If I understand dendrochronology, they are compiling--actual samples--a time schedule that will eventually be continuous all the way back, but that will vary from one region to another because climate varies from one region to another. Anatolia might have had a few good growing years while Attica was bone dry, for example, so samples could not in general be directly compared.
IIRC, that is the weakness of dendrochronology. If you do not have a means of connecting tree rings regionally, then you lose the continuum. The statistical confidence level drops and you can't piece together a reliable timeline.
Yes, regional differences do occur however, they are still useful for determining worldwide events.
"Dr Mike Baillie, Professor of Palaeoecology in the School of Archaeology and Palaeoecology at Queen's University, Belfast, Northern Ireland, is a leading expert in dendrology, or dating by means of tree-rings. In the 1980s, he was instrumental in building a year-by-year chronology of tree-ring growth reaching 7,400 years into the past."

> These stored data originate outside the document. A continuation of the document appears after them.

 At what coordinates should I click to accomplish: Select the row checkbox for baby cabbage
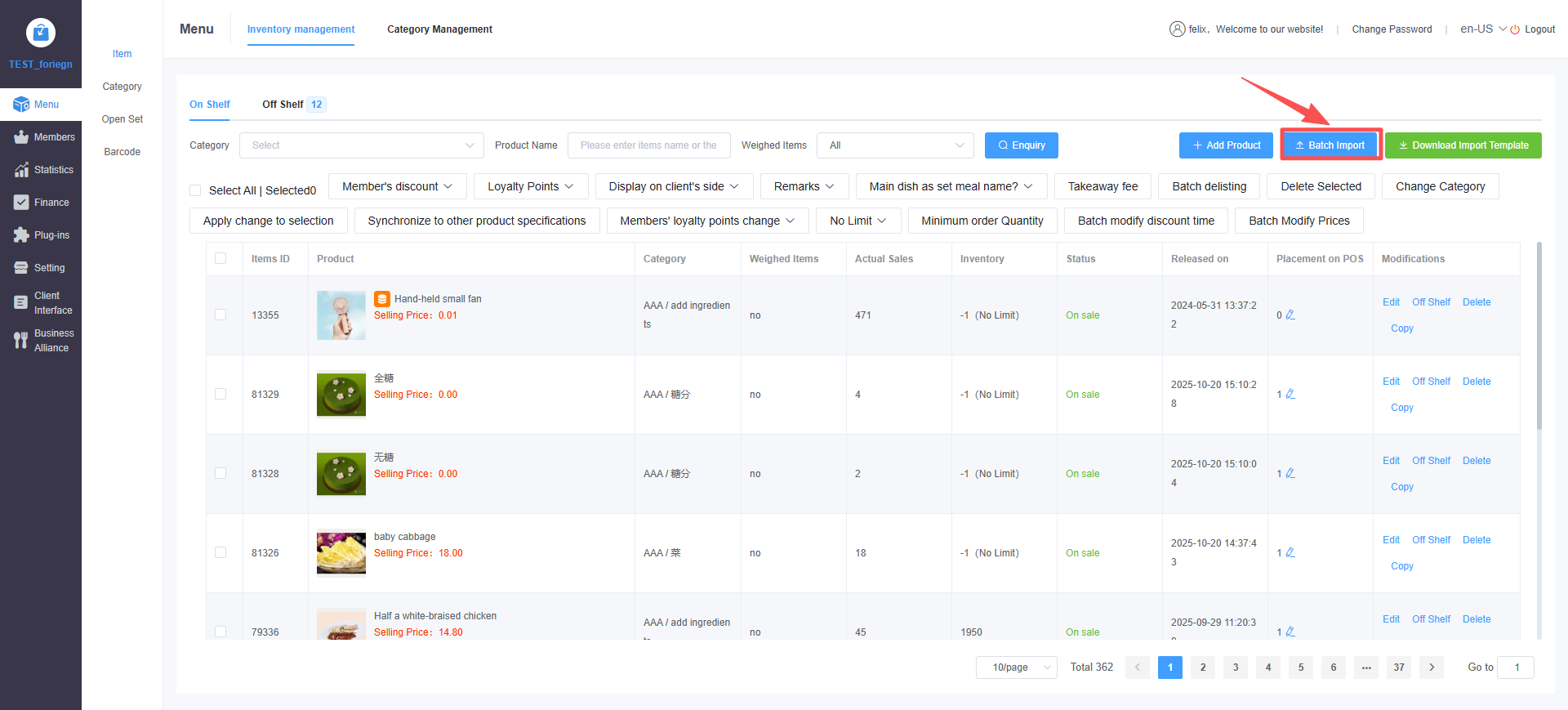(220, 552)

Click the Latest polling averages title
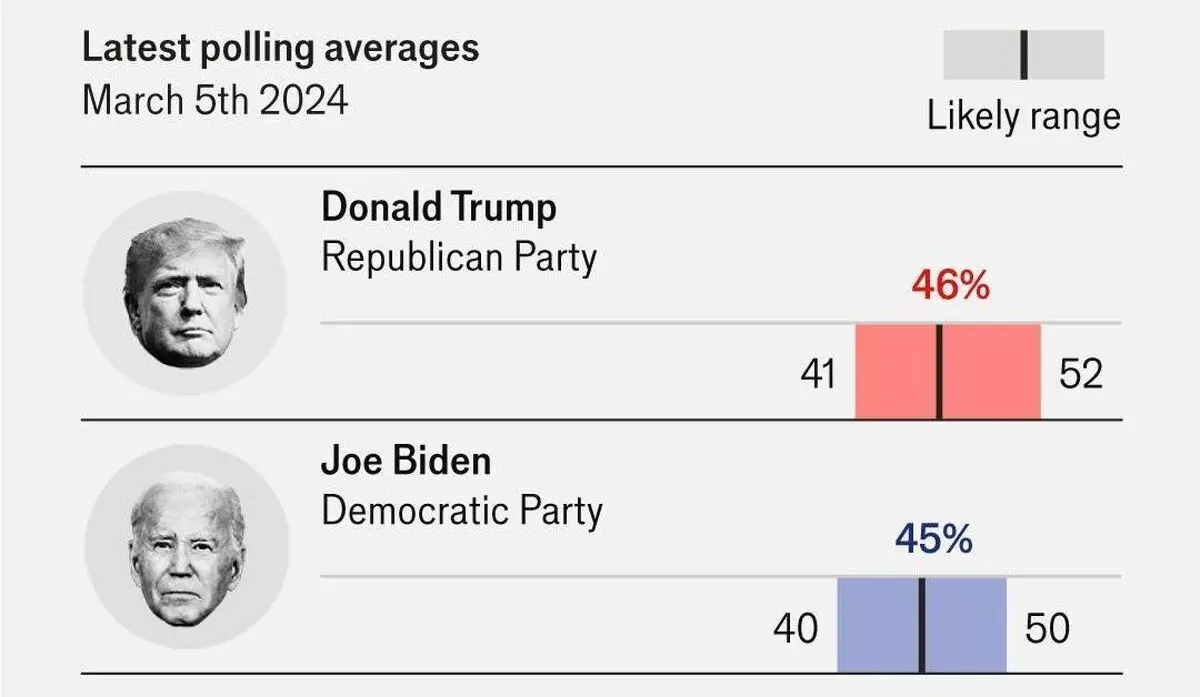click(280, 48)
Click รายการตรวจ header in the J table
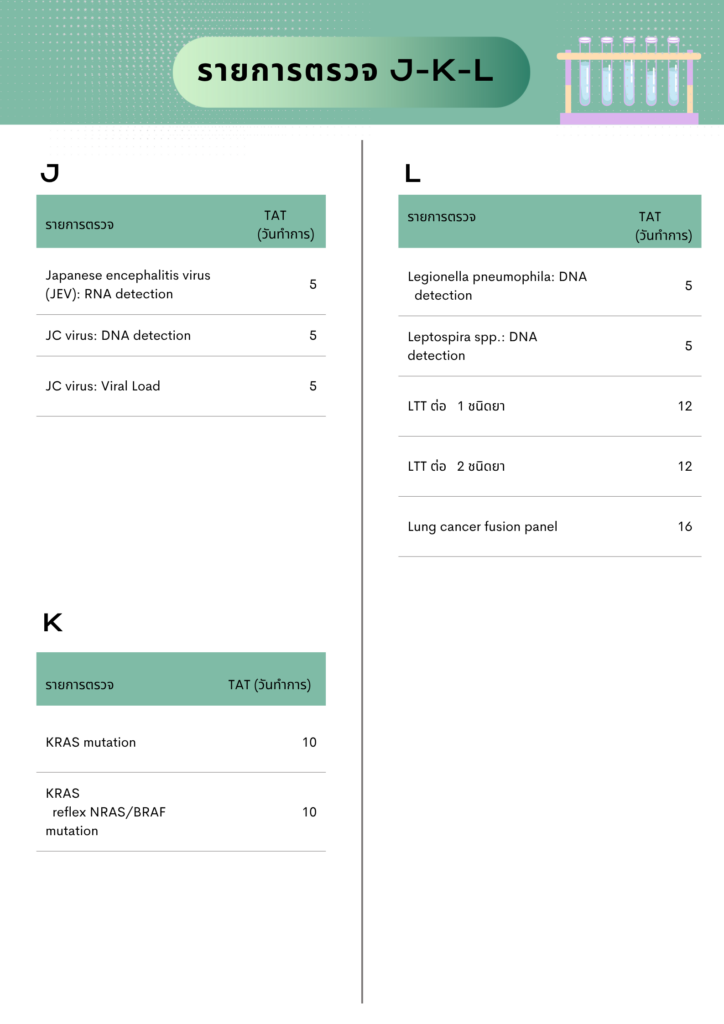 [80, 225]
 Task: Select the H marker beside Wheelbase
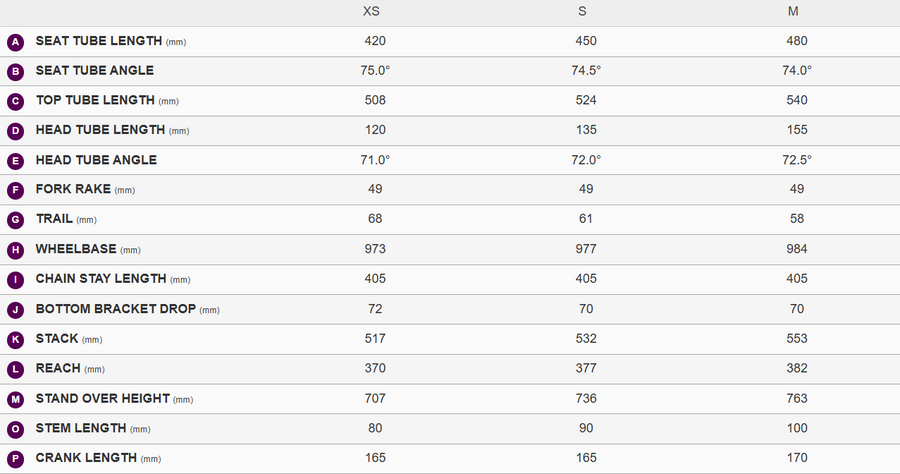[15, 250]
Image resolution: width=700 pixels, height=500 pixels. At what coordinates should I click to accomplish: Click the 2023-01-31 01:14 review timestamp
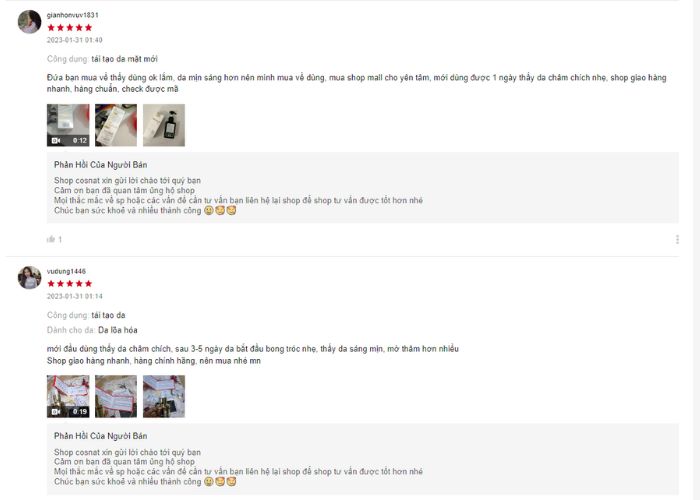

I've read that the tree-ring records have been extended back to 10k years now.
One trouble is that (for an example from the paper) two trees growing on the same hillside but different elevations generally have quite different and unmatchable tree ring sequences, even when they are contemporaneous. There are also problems with soils, such that volcanic soils are enriched in C12, leading to plants showing false antiquity.